## PROBLEM 1
According to the entry on oxygen system operation, what does the word "operation" come from?
## PROBLEM 2
Decide whether each statement below agrees with the entry on oxygen system operation, and support each yes or no by quoting the deciding words. (a) Early scientists believed oxygen helped form acids. (b) In this entry, "operation" means only turning the oxygen system on. (c) Pilots encounter the term during aircraft checkout for airplanes equipped with supplemental oxygen.
## PROBLEM 3
Quote the entry on oxygen system operation word for word, from "Context Anchor" to "airplane has it.".

## TEXT FOR ANALYSIS
* * * * *

Definition
The procedures and practices involved in using a supplemental oxygen system in an aircraft, including pre-flight inspection of the oxygen supply and equipment, donning and adjusting masks or cannulas, regulating flow appropriate to altitude, monitoring oxygen quantity during flight, and recognizing equipment malfunctions or hypoxia symptoms.
Plain English
How a pilot checks, turns on, uses, and watches over the aircraft's oxygen equipment so that everyone on board gets enough oxygen at high altitude.
Context Anchor
Encountered during high-altitude training, preflight planning, and aircraft checkout for airplanes equipped with supplemental oxygen.
Derivation
Oxygen comes from Greek roots meaning “acid-forming,” because early scientists thought oxygen helped form acids. Operation comes from a Latin word meaning “to work.” In aviation, the phrase points to making the oxygen equipment actually work correctly, not just knowing that the airplane has it.
Why Pilots Care
At high altitudes, the air is too thin to keep a person thinking and functioning normally. If the oxygen system isn't checked, set up, and used correctly, the pilot can become impaired without realizing it. Knowing how to operate the system is a safety-of-flight skill, not just a procedure.
Grounding Statement
At higher altitudes, the air contains less usable oxygen for the body, so the aircraft’s oxygen system helps supply what the pilot and passengers need to function normally.
Intuition Check
Do not assume “operation” only means turning the system on. Here it means the full pilot action: check it, use it correctly, monitor it, and shut it down properly.
Example Sentence 1
Before climbing into the flight levels, the pilot reviewed oxygen system operation with the passengers and showed them how to put on their masks.
Example Sentence 2
During the flight the instructor demonstrated oxygen system operation by having each student don a mask and verify proper breathing flow.

* * * * *

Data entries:
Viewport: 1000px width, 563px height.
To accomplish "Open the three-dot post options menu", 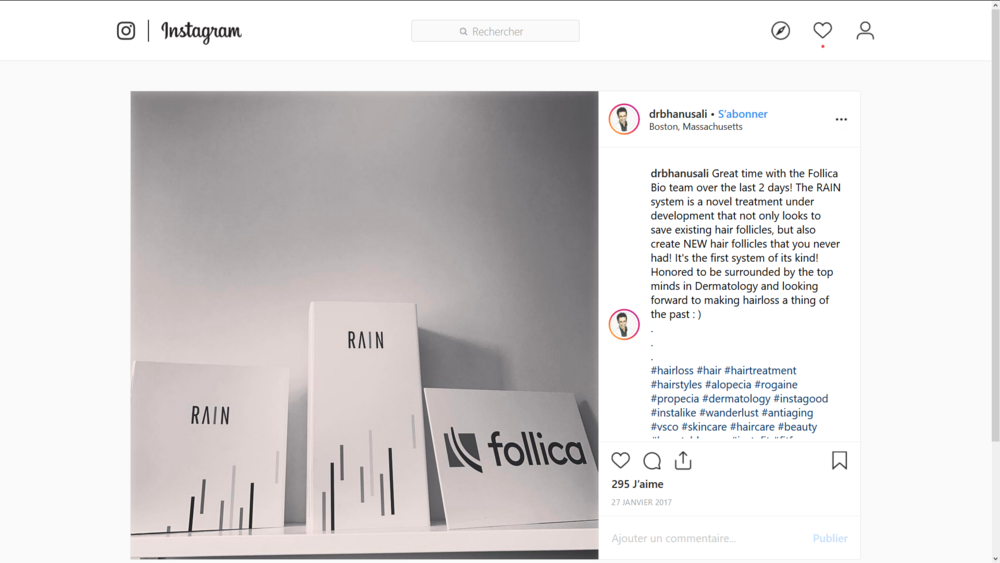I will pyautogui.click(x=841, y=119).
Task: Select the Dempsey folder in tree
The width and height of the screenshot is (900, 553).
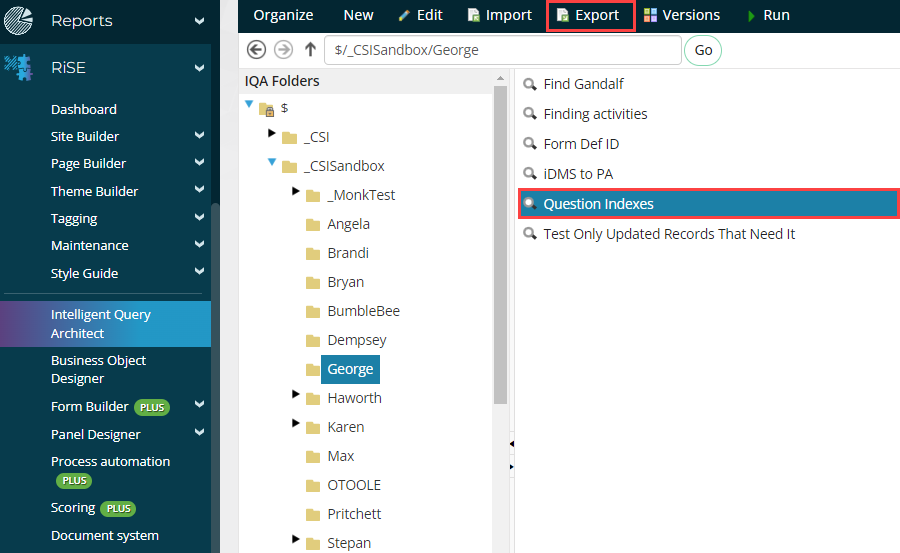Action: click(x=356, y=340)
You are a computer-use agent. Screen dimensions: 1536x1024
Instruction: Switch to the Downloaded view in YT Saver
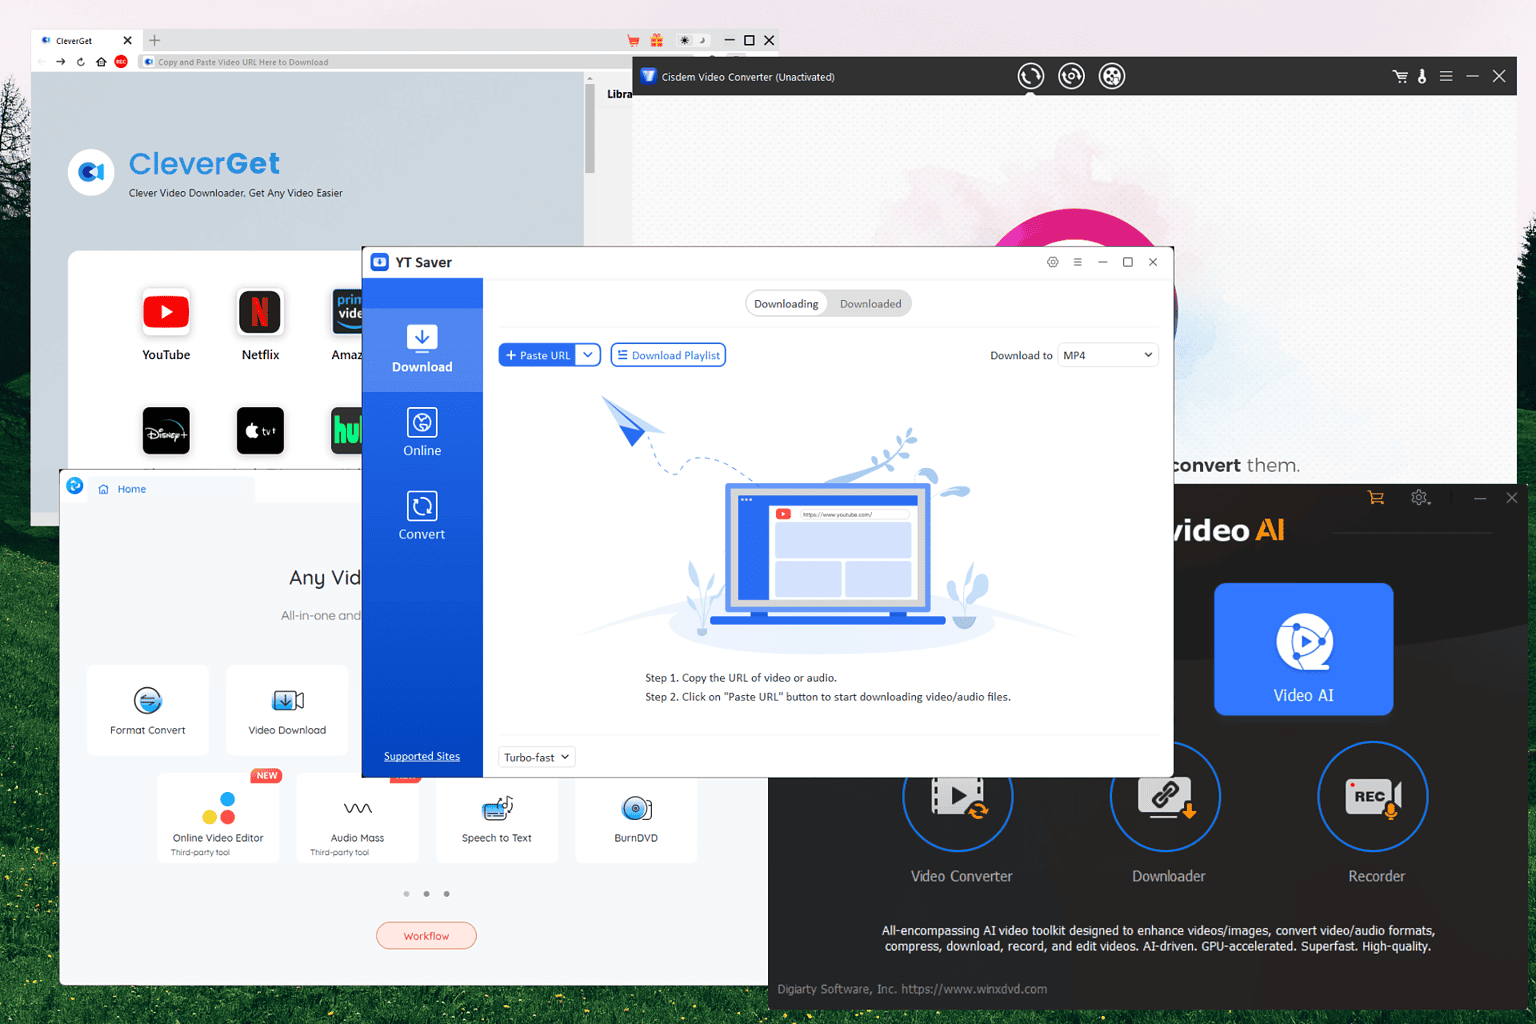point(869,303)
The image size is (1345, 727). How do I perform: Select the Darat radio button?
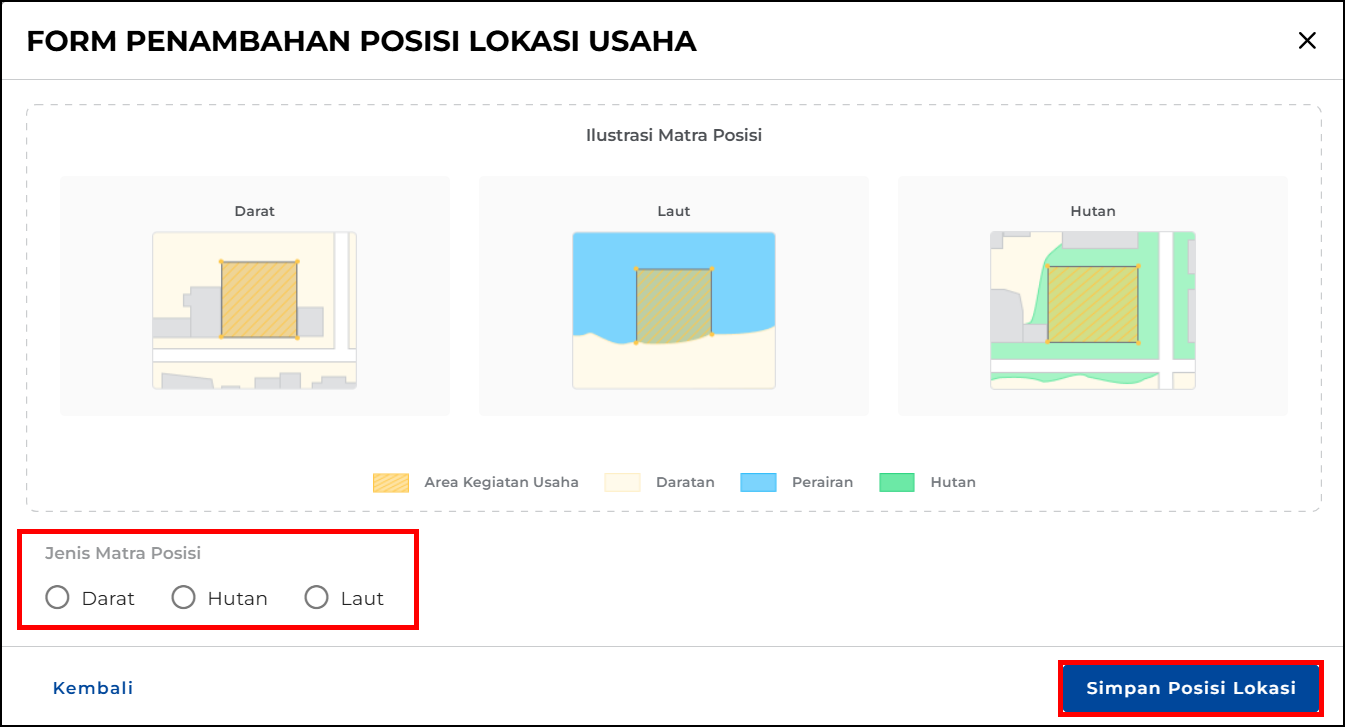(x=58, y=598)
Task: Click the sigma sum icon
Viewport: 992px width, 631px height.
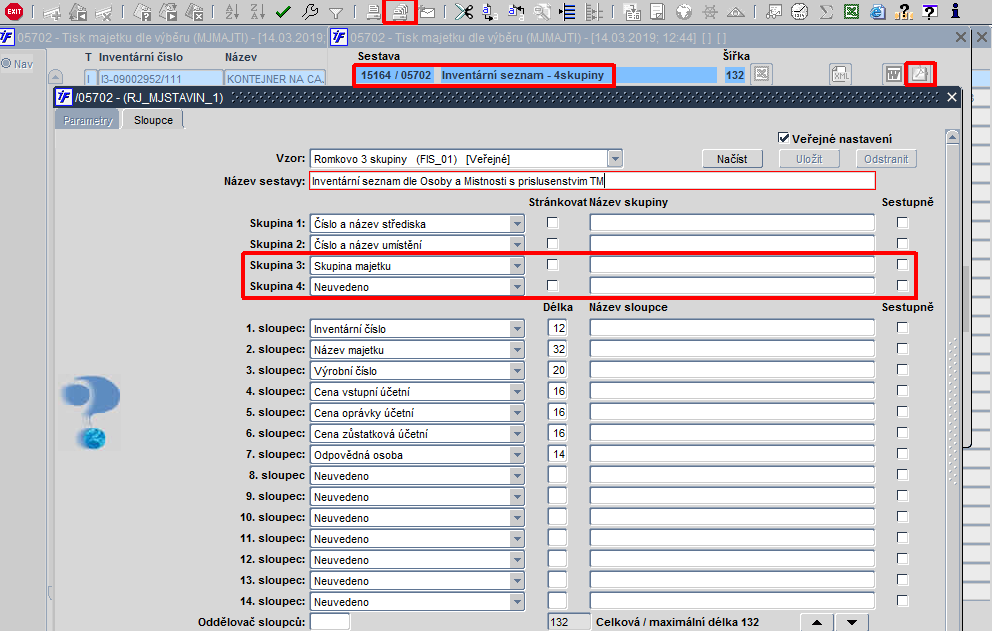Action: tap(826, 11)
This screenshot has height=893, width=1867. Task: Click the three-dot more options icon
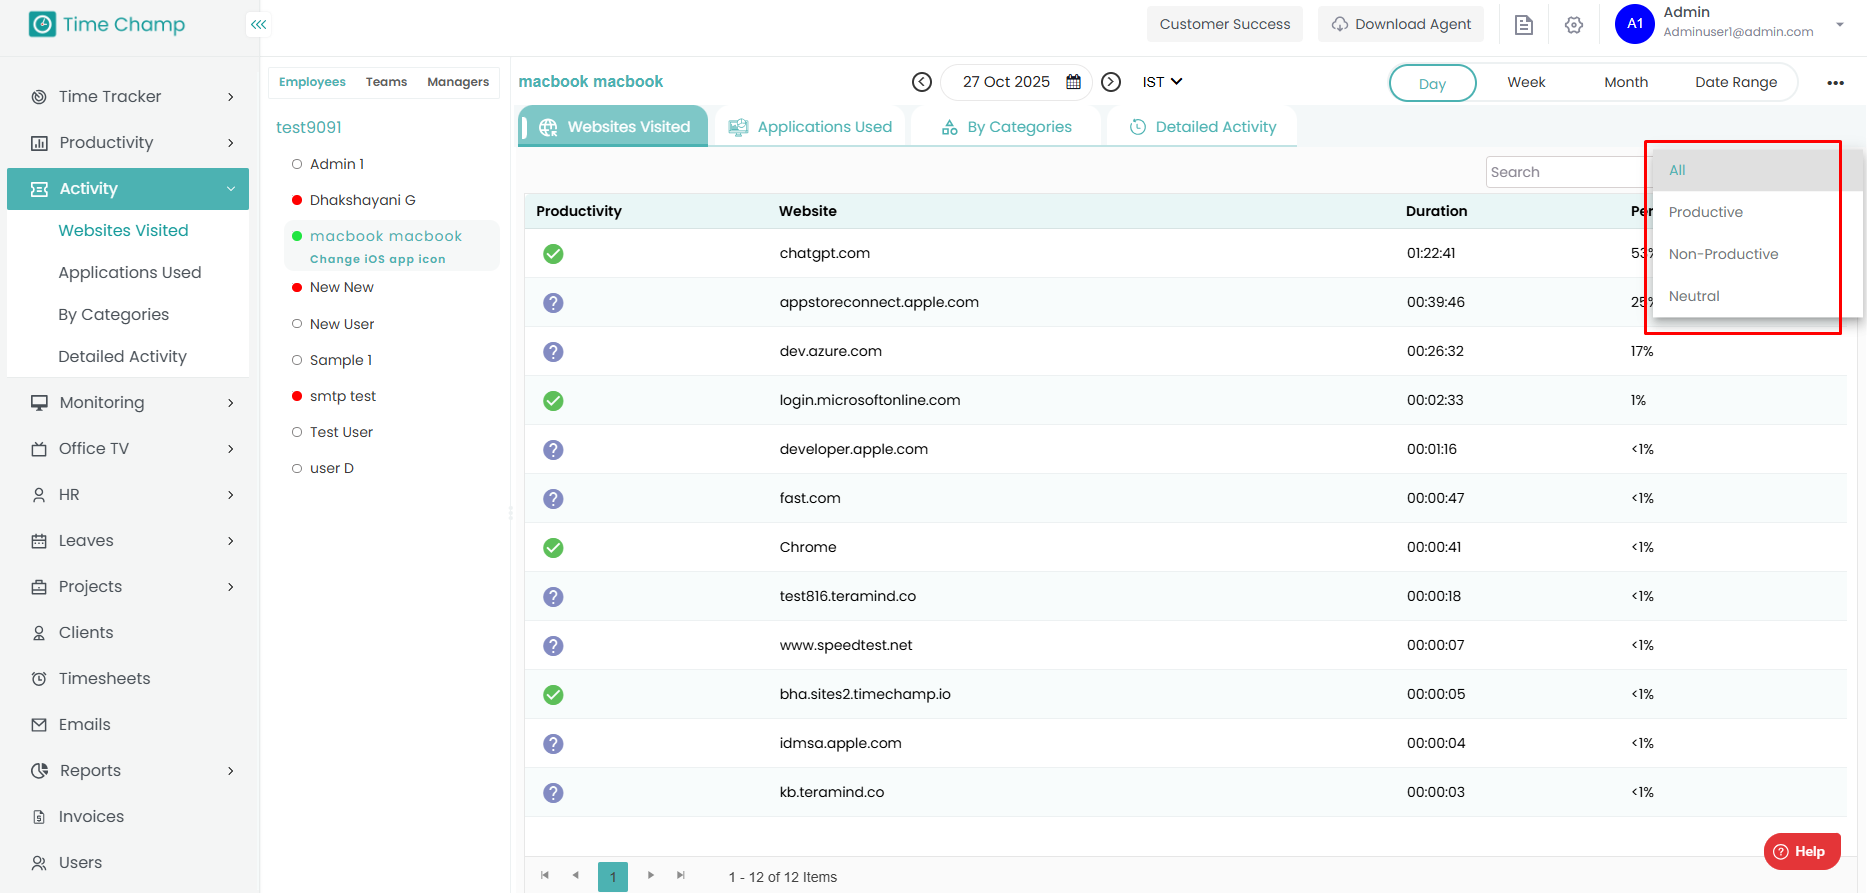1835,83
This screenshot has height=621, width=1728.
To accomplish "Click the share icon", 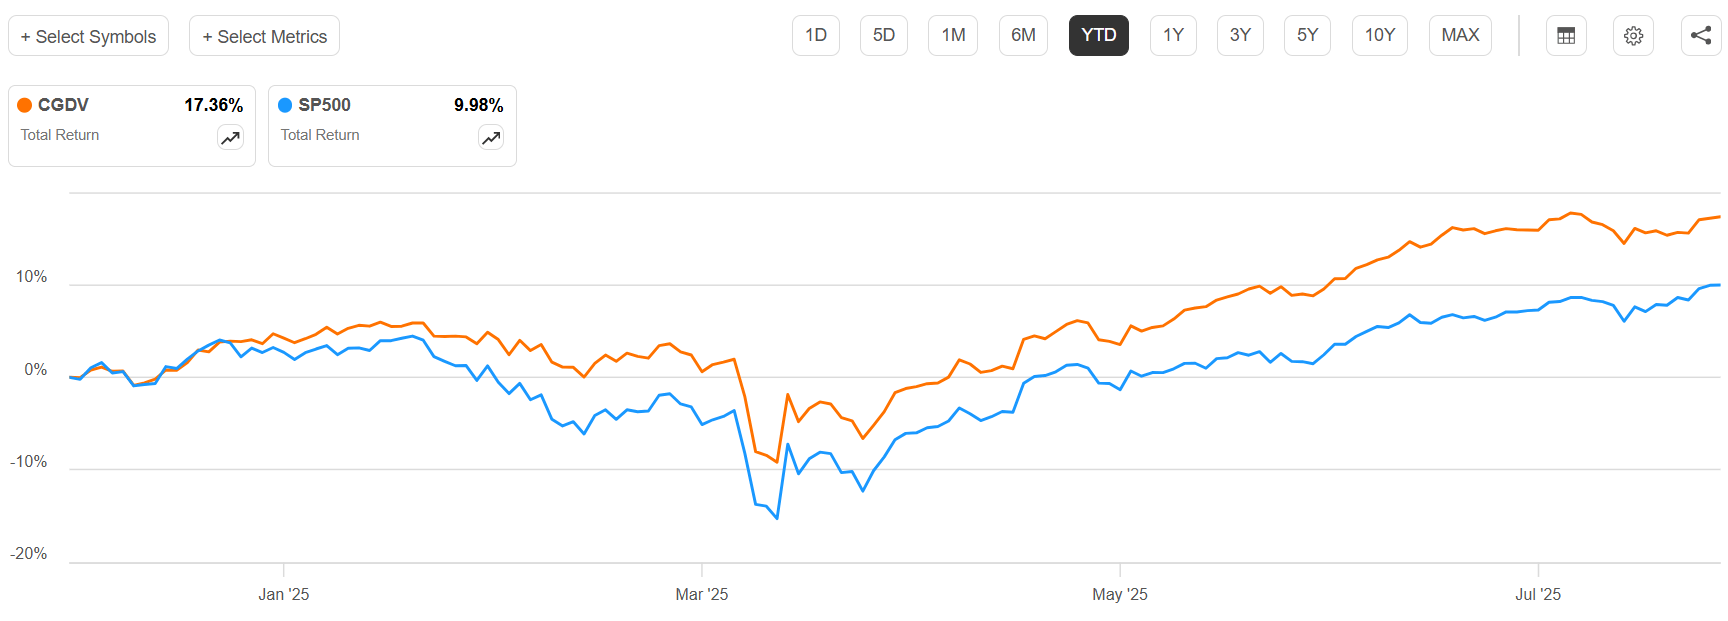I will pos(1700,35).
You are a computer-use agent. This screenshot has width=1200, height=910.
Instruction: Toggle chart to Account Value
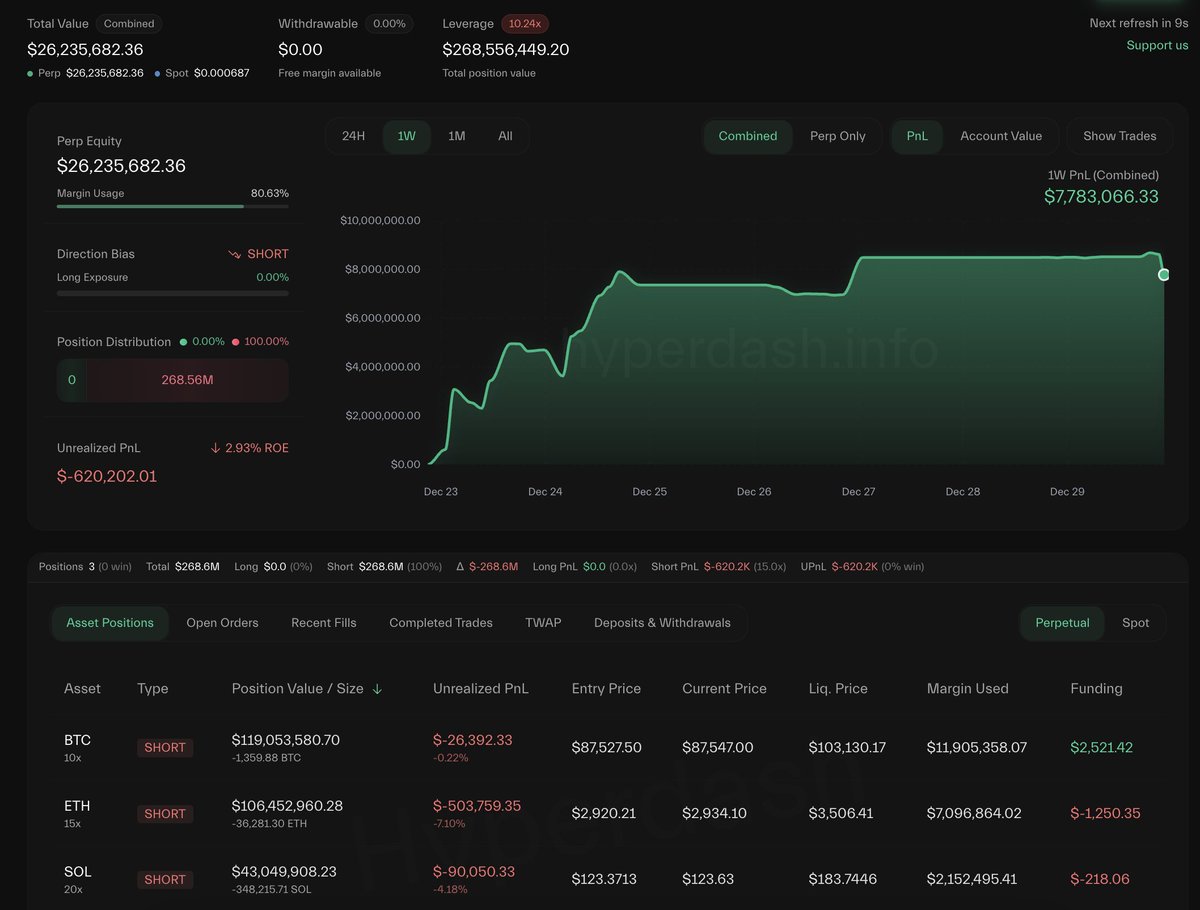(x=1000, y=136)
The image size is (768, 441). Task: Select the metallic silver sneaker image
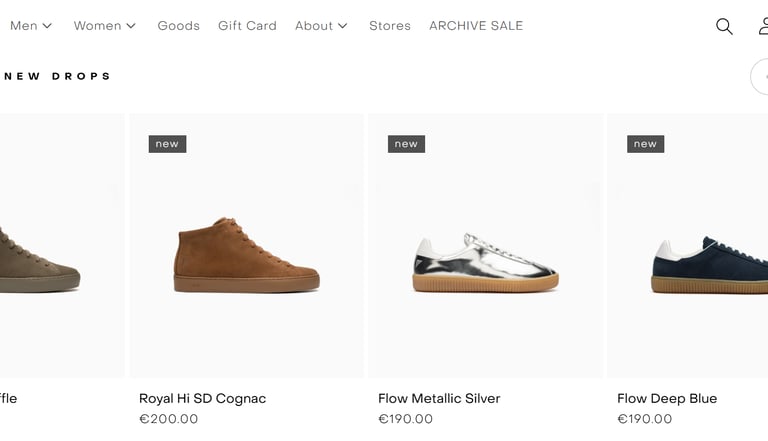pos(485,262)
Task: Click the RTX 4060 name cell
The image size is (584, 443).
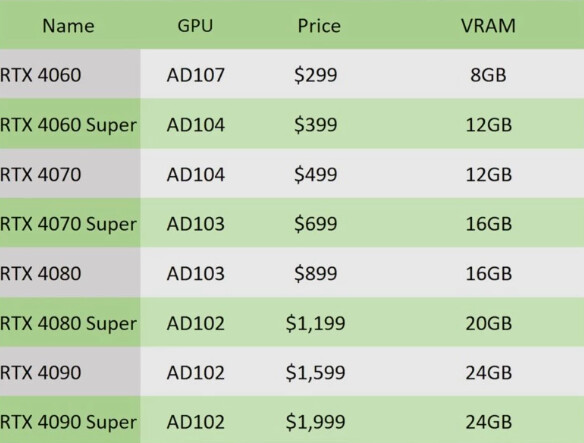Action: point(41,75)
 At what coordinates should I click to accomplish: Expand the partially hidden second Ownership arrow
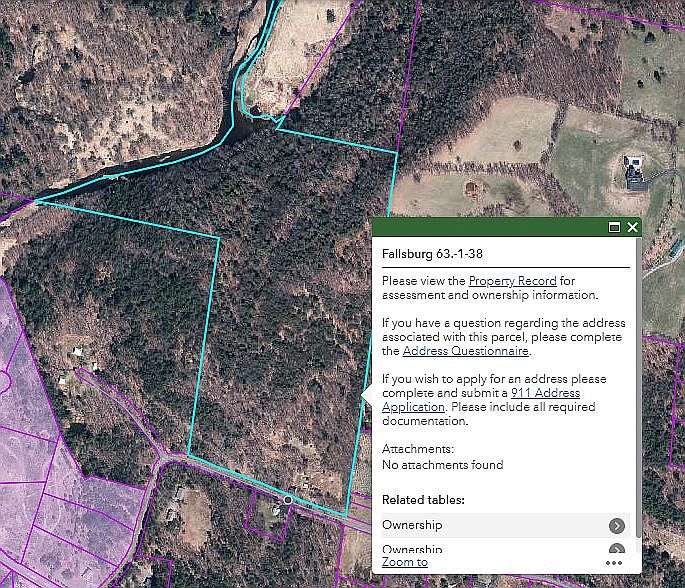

* * * * *

## WRITTEN ANSWER 1
A Latin word meaning "to work."

## WRITTEN ANSWER 2
(a) Yes: "because early scientists thought oxygen helped form acids."
(b) No: "Do not assume “operation” only means turning the system on. Here it means the full pilot action: check it, use it correctly, monitor it, and shut it down properly."
(c) Yes: "Encountered during high-altitude training, preflight planning, and aircraft checkout for airplanes equipped with supplemental oxygen."

## WRITTEN ANSWER 3
Context Anchor
Encountered during high-altitude training, preflight planning, and aircraft checkout for airplanes equipped with supplemental oxygen.
Derivation
Oxygen comes from Greek roots meaning “acid-forming,” because early scientists thought oxygen helped form acids. Operation comes from a Latin word meaning “to work.” In aviation, the phrase points to making the oxygen equipment actually work correctly, not just knowing that the airplane has it.